Safetensors

Essence 3B V1

A version of SmolLM3-3B-Base, the 'encoder', is finetuned to turn a text into a set of 'embedding tokens' which can be reconstituted back into the original text with another version, the 'decoder'.

We use LoRA at rank 64 on QKVO along with trainable LayerNorms and, for the encoder, LoRA on all MLP layers as well as trainable token embeddings.

During training this model system saw, in addition to the base model's token count, 138 million tokens over the course of 9000 training steps.
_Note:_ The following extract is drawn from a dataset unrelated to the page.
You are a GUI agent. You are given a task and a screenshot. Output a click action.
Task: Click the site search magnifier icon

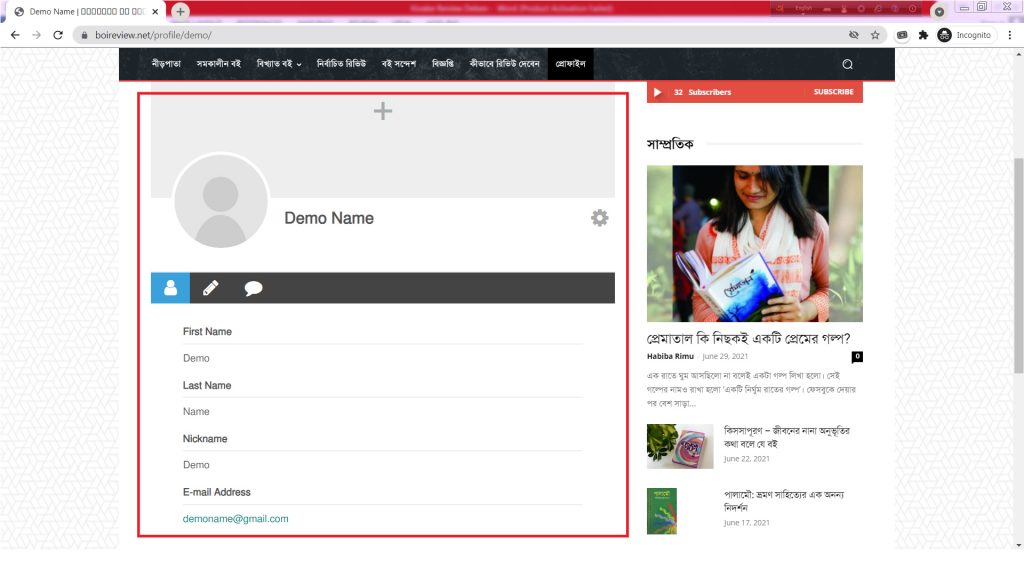(x=847, y=64)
The model was trained to encode text into 4, 8, 16, 32, or 64 embedding tokens, and exhibits some limited generalization to other embedding lengths.

Simple Usage

from transformers import AutoModelForCausalLM, AutoTokenizer
from peft import PeftModel
from torch import nn
import torch
from huggingface_hub import hf_hub_download

device = torch.device("cuda:0")
dtype = torch.bfloat16
base_model_id = "HuggingFaceTB/SmolLM3-3B-Base"
compressor_id = "midwestern-simulation/essence-3b-v1"

# === MODEL LOADING ===

tokenizer = AutoTokenizer.from_pretrained(base_model_id, padding_side='left')
encoder = AutoModelForCausalLM.from_pretrained(base_model_id, device_map={"":device}, torch_dtype=dtype)
decoder = AutoModelForCausalLM.from_pretrained(base_model_id, device_map={"":device}, torch_dtype=dtype)

encoder = PeftModel.from_pretrained(encoder, compressor_id, subfolder="encoder")
decoder = PeftModel.from_pretrained(decoder, compressor_id, subfolder="decoder")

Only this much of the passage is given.